Genetic drift and population size
Genetic drift and population size
Long ago it was proved that the rate of fixation of neutral
alleles in a population was effectively independent of the
population size.
However this result appears to have been widely interpreted
as meaning that the magnitude of the effects of genetic
drift do not depend on population size.
However this notion apparently equates "genetic drift" with
"the evolution of neutral alleles".
Genetic drift and near neutral alleles
What is the effect of considering the fates of near
neutral alleles in genetic drift?
The conclusion about the effect of population size
on genetic drift is reversed.
If near-neutral alleles are considered, in can be seen that
the probability of fixation of such alleles due to genetic
drift depends critically on the population size.
Genetic drift simulation
It appears to be widely thought that size of the effects of
genetic drift do not depend on the size of the population.
So - to illuminate the issue - I performed a computer
simulation of genetic drift of near-neutral alleles.
The simulation modelled the effect of population size on the
probability of fixation of slightly-deleterious alleles.
Methodology
The simulation plotted the results of varying three variables:
- Population size;
- Probability of fixation;
- Relative fitness of deleterious mutants;
Organisms were modelled as being either normal or mutated.
The initial population always consisted of 50% mutants.
The population size during each run was kept fixed.
Individuals were chosen for reproduction and death at random.
Mutant indivduals had a reduced chance of successful reproduction -
as specified by the "relative mutatant fitness" parameter.
The probability of fixation was calulated by performing each
run 150 times - and seeing on what proportion of the runs
the deleterious mutant allele reached fixation.
Each run continued until the mutant alleles either reached
fixation - or were totally eliminated from the population.
Results
The results are illustrated by the following graph:
The graph has an element of noise - since the simulation was
stochastic - and the runs were only repeated 150 times.

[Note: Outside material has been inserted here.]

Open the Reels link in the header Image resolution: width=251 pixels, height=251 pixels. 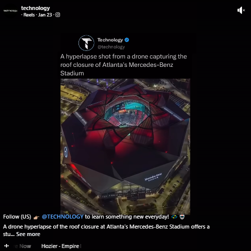(29, 15)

The first, white line represents mutants with a
relative fitness of 1.0. This is the classical
case of neutral alleles.
As predicted by theory, in this case, the probability of
fixation of the mutant alleles does not depend on the
population size.
The other lines represent the fate of near-neutral
alleles.
As can be clearly seen, the probability of them reaching
fixation due to the effect of genetic drift varies a good deal
as the size of the population varies. Alleles furthest
from neutrality are the most powerfully affected.
Discussion
Firstly, note that selection is not responsible for the
fixation of any of the deleterious mutations in
this experiment. That is because the mutant alleles were all
deleterious. Selection favours extinction of the
mutant alleles - not their fixation. The only force
that could make these alleles reach fixation is genetic
drift.
The result illustrates that the effects of genetic
drift on allele fixation typically depend on the
population size - except in the case where
the allele in question is exactly neutral.
This is intuitively obvious - since the cumulative effects
of selection have longer to produce their effects in larger
populations.
Exact neutrality is rare
If exactly neutral alleles were rare, this result might not be
seen as being of great significance.
However exact neutrality is so rare as to be practically
non-existent.
Even junk DNA can affect reproductive success - since its
sequence affects how restriction enzymes in viruses attach
to it - since it can sometimes be expressed if stop codons
get mutated - since duplicating different sequences required
different nutrients - and so on.
The ubiquitous nature of near-neutrality means that the
classical result of independence from population size
is not of much practical significance.
In the real world, the magnitude of genetic drift - as
measured by the rate of fixation of alleles it produces -
is critically a function of the size of the population.
In a large population, an allele is much less likely to be
effectively "neutral" in the first place - and so the
predictions of neutral theory are likely to be relevant at a
much smaller number of loci.
This is basically why you get founder effects in small
populations and more stability in larger ones - there are
fewer effectively-neutral alleles (and thus reduced
possibilities for genetic drift) in larger populations.